Kerr Drug was an American chain of drug stores throughout North Carolina. Its headquarters were located in Raleigh, North Carolina. On September 10, 2013, Walgreens announced its purchase of Kerr.

Over the years, Kerr built a reputation as an innovative and community-first clinical pharmacy. Kerr often partnered with local physicians and universities, offering clinical services that were prioritized over prescription fulfillment.

==History==

The company was founded by Banks Kerr in 1951. Kerr had graduated as valedictorian from the University of North Carolina School of Pharmacy. The chain's first location was at the University Mall in Chapel Hill.

In January 1995, Thrift Drug, owned by JCPenney, acquired the 97-store chain.

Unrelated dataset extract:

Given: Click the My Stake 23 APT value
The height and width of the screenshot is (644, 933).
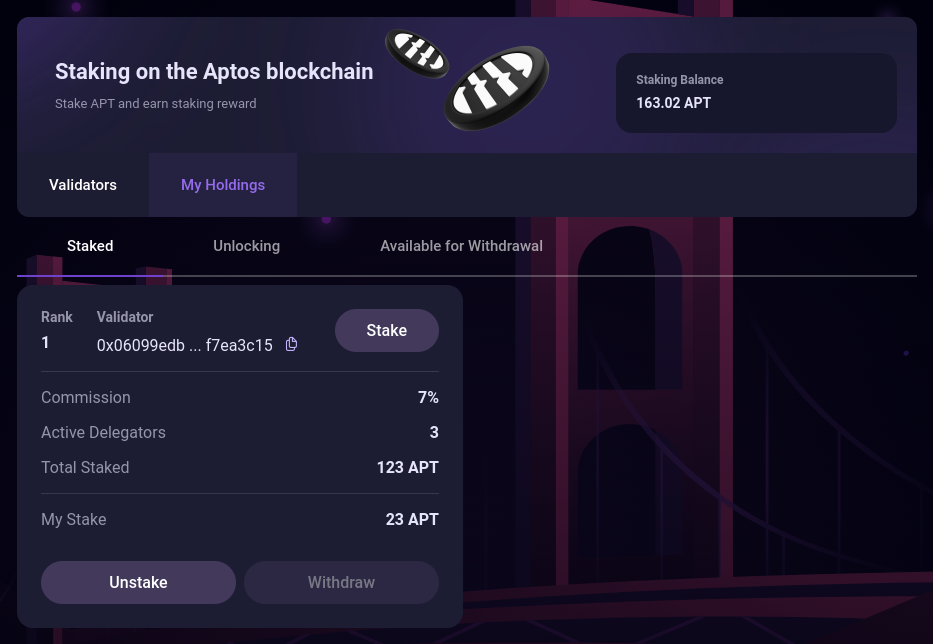Looking at the screenshot, I should pyautogui.click(x=412, y=520).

When JCPenney attempted to purchase Eckerd Drug, the FTC required the divestment of 161 drug stores in North Carolina and South Carolina. New Kerr Drug, a new entity owned by Thrift's former president, acquired the stores.

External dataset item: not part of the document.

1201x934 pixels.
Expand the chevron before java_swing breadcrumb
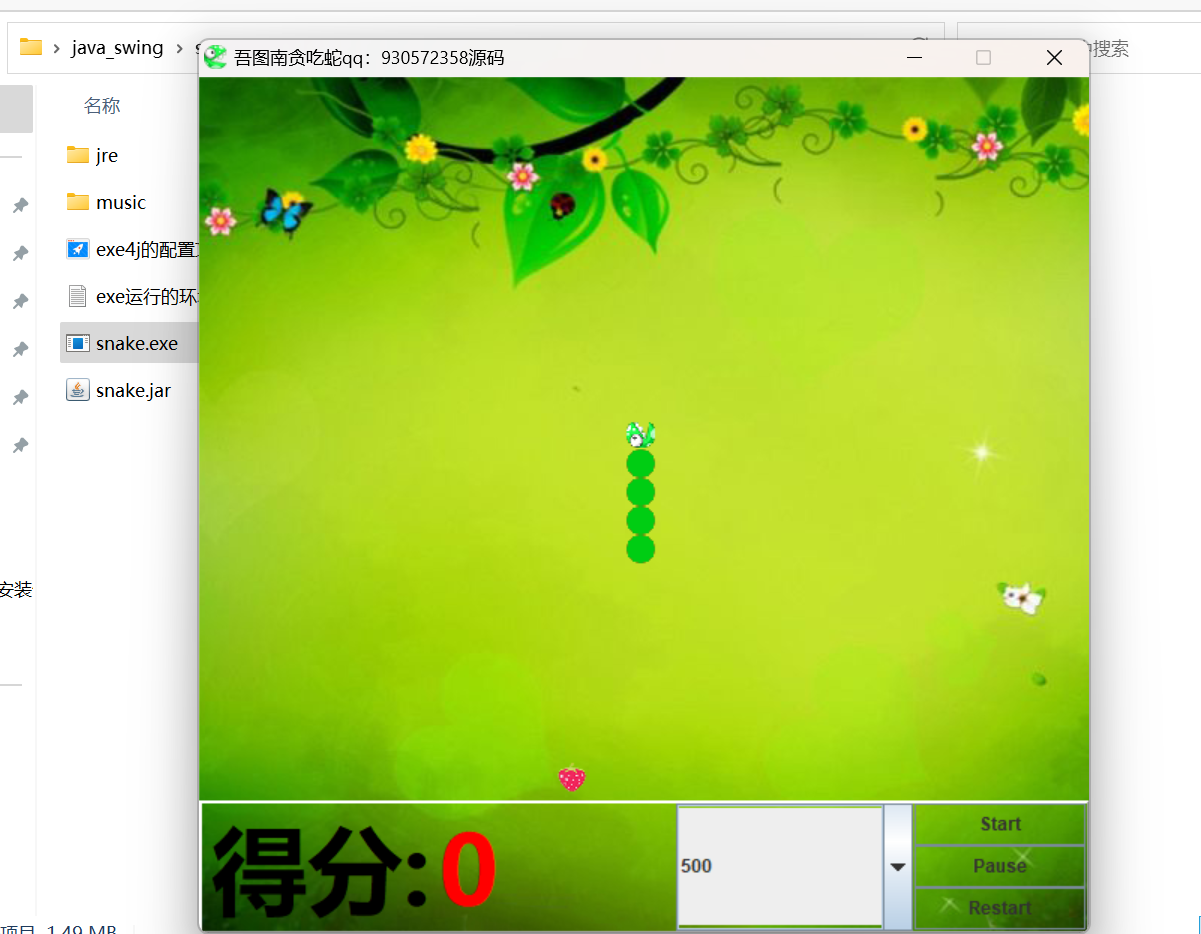(57, 48)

In 2002, UNC-Chapel Hill's School of Pharmacy dedicated the Banks D. Kerr Hall to the drug chain's founder.

In May 2009, Kerr Drug sold its 11 stores in the Charleston, South Carolina to CVS in order to focus on its North Carolina market. The sale left Kerr with 90 stores. At the same time, Kerr introduced its Naturally Kerr store-within-a-store format that added natural, homeopathic, and organic health care and food products. The format started in Raleigh and Asheville. By August, the concept was successful enough that a third location in Chapel Hill was announced. By the following year, the chain operated three health care centers and 10 clinical hubs.

In 2013, Walgreens purchased all 76 of the remaining Kerr Drug stores and its distribution center for $173 million. Kerr's long-term care pharmacy business was not included in the sale. The new owner closed 20 locations and the converted the remaining to the Walgreens name. Kerr's headquarters in Raleigh were closed in August 2014.